Somewhere along the way I lost my imagination. For days, I have been sitting here at my computer, trying to type an essay that describes a belief that shapes how I understand my self-concept. Everything I write sounds cliché. I scrapped five drafts, none of which conceptualize who I am today. The drafts are honest depictions of self-concepts, yet dishonest in the fact that I no longer exclusively identify with them. Those drafted depictions are merely fragments of my current self-concept.
All in the meantime my 3-year-old and 4-year-old sons have been screaming, running in circles, and repeatedly saying, ”Look, Dad… Dad. Dad! Dad, look at me!” Puzzle pieces lay scattered all over the floor. My four-year-old is playing Nintendo. He laid down the game controller, turned his head, looked at me and asked, “Hey Batman, can we get a new bat cave?”
“Bub, I’m trying to do my homework,” I said.
“I’m not Bub,” he said, “I am Superman.”
“Dad, this paper has a star on it,” my 3-year-old son says as he waves it in my face, “Hey, Dad. How do you count backwards?”
This entire essay is a conversation that I am attempting to have with myself, a intrapersonal conversation. Though I am thinking, organizing my thoughts is a challenging process. I cannot conceptualize anything at this moment. This is parenthood and I am Batman. I wear a mask. I play the roles that I have chosen, accordingly. How I interact with the people and environment around me dictates my self-concept.
My four-year-old is standing at the top of the stairs, practicing karate moves. My three-year-old has just dumped a container of matchbox cars on top of the puzzle pieces. I suppose I will close the laptop, take off my Student mask, put on my Dad mask and clean up all of this chaos, eventually. I‘m trying to apply the concepts that I learned in this week’s material to myself but instead I am focusing on how my children are conceptualizing their ideas of self. Am I messing them up? After all, I decided to go back to school so that I may offer them a better future, but the ways that I engage them, as a parent, will effect how they view themselves and the world.
I am wearing the Dad mask, or is it the Student mask? I am helping them to count backwards; Teacher mask. Tonight I will head into work and put on the Hair Stylist mask and engage in conversation with clients. We will tell tales of the many masks that people wear. The more masks that I attempt to juggle, the more time I spend in my head, holding conversations with myself, and the lonelier I feel.
“Hey Batman, can I have some strawberry milk,” my son asked.
“Yes, Superman,” I reply.
“Batman, we have to save Gotham City!” he exclaimed, “Will you play with me?”

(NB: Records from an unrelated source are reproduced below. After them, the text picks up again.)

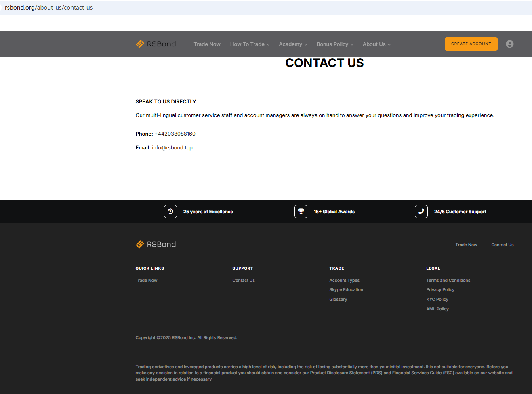532x394 pixels.
Task: Open the Bonus Policy dropdown
Action: pyautogui.click(x=335, y=44)
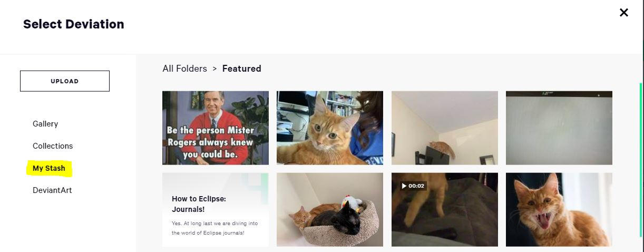
Task: Open the Collections section
Action: [x=53, y=146]
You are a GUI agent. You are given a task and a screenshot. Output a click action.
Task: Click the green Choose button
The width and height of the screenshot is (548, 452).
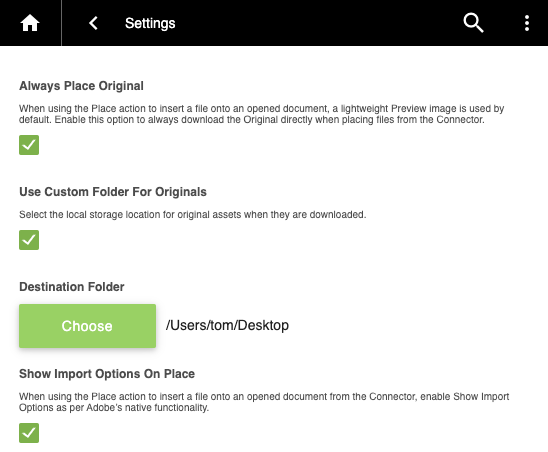point(87,326)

Imitation is the greatest form of flattery. The world’s a stage. Everyone’s an actor. Humans start off as babies, learning to walk. They copy what they see. At first they crawl. Then they stand up. They fall, but get back up. They fake it till they make it. I am a collage of the people who inspire me. When you get lost in the masks, the theater of life no longer entertains. At my core, behind all of the masks I wear, is a child who wants to play. I’ll put on that mask. Gotham needs me. I am Batman.